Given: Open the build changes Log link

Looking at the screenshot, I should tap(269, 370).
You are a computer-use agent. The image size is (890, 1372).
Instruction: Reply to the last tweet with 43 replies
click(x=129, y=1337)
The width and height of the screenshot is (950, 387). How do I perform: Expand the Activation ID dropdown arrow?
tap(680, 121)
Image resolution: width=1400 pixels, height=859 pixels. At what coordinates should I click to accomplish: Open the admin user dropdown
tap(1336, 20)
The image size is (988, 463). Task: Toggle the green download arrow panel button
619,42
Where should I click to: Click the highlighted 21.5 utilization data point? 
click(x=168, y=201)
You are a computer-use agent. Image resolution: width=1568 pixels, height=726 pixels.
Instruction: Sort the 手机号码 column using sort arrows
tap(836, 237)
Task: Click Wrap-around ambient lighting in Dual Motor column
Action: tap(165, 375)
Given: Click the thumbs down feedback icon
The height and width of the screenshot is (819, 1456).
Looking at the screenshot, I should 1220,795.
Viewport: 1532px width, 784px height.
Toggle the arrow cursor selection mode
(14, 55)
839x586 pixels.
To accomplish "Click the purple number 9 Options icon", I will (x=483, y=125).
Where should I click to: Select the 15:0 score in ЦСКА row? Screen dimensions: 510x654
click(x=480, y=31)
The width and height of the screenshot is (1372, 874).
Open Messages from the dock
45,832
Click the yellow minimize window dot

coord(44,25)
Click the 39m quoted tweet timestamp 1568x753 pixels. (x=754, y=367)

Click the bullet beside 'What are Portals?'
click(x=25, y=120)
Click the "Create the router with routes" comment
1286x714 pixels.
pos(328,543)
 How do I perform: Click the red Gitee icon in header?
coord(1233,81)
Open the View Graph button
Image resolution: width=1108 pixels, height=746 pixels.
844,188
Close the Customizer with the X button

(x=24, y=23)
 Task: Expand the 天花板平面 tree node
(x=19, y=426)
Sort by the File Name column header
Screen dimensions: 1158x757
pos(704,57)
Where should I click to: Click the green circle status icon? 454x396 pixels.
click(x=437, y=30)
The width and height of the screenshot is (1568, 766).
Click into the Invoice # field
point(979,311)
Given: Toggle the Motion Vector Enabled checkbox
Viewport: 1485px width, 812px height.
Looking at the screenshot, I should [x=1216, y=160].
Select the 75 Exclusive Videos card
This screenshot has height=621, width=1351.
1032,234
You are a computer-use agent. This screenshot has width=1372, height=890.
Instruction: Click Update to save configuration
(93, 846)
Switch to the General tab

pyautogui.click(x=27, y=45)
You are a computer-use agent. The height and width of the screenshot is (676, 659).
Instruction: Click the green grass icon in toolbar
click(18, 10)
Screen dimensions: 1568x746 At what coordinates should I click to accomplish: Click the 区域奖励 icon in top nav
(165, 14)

------------------------

WHAT IS EXPECTED: Reproduce all of the lines above word for word, keeping their order.

ANSWER TO THIS PROBLEM:
Given: Open the build changes Log link

Looking at the screenshot, I should tap(269, 370).
You are a computer-use agent. The image size is (890, 1372).
Instruction: Reply to the last tweet with 43 replies
click(x=129, y=1337)
The width and height of the screenshot is (950, 387). How do I perform: Expand the Activation ID dropdown arrow?
tap(680, 121)
Image resolution: width=1400 pixels, height=859 pixels. At what coordinates should I click to accomplish: Open the admin user dropdown
tap(1336, 20)
The image size is (988, 463). Task: Toggle the green download arrow panel button
619,42
Where should I click to: Click the highlighted 21.5 utilization data point? 
click(x=168, y=201)
You are a computer-use agent. Image resolution: width=1568 pixels, height=726 pixels.
Instruction: Sort the 手机号码 column using sort arrows
tap(836, 237)
Task: Click Wrap-around ambient lighting in Dual Motor column
Action: tap(165, 375)
Given: Click the thumbs down feedback icon
The height and width of the screenshot is (819, 1456).
Looking at the screenshot, I should 1220,795.
Viewport: 1532px width, 784px height.
Toggle the arrow cursor selection mode
(14, 55)
839x586 pixels.
To accomplish "Click the purple number 9 Options icon", I will (x=483, y=125).
Where should I click to: Select the 15:0 score in ЦСКА row? Screen dimensions: 510x654
click(x=480, y=31)
The width and height of the screenshot is (1372, 874).
Open Messages from the dock
45,832
Click the yellow minimize window dot

coord(44,25)
Click the 39m quoted tweet timestamp 1568x753 pixels. (x=754, y=367)

Click the bullet beside 'What are Portals?'
click(x=25, y=120)
Click the "Create the router with routes" comment
1286x714 pixels.
pos(328,543)
 How do I perform: Click the red Gitee icon in header?
coord(1233,81)
Open the View Graph button
Image resolution: width=1108 pixels, height=746 pixels.
844,188
Close the Customizer with the X button

(x=24, y=23)
 Task: Expand the 天花板平面 tree node
(x=19, y=426)
Sort by the File Name column header
Screen dimensions: 1158x757
pos(704,57)
Where should I click to: Click the green circle status icon? 454x396 pixels.
click(x=437, y=30)
The width and height of the screenshot is (1568, 766).
Click into the Invoice # field
point(979,311)
Given: Toggle the Motion Vector Enabled checkbox
Viewport: 1485px width, 812px height.
Looking at the screenshot, I should [x=1216, y=160].
Select the 75 Exclusive Videos card
This screenshot has height=621, width=1351.
1032,234
You are a computer-use agent. This screenshot has width=1372, height=890.
Instruction: Click Update to save configuration
(93, 846)
Switch to the General tab

pyautogui.click(x=27, y=45)
You are a computer-use agent. The height and width of the screenshot is (676, 659).
Instruction: Click the green grass icon in toolbar
click(18, 10)
Screen dimensions: 1568x746 At what coordinates should I click to accomplish: Click the 区域奖励 icon in top nav
(165, 14)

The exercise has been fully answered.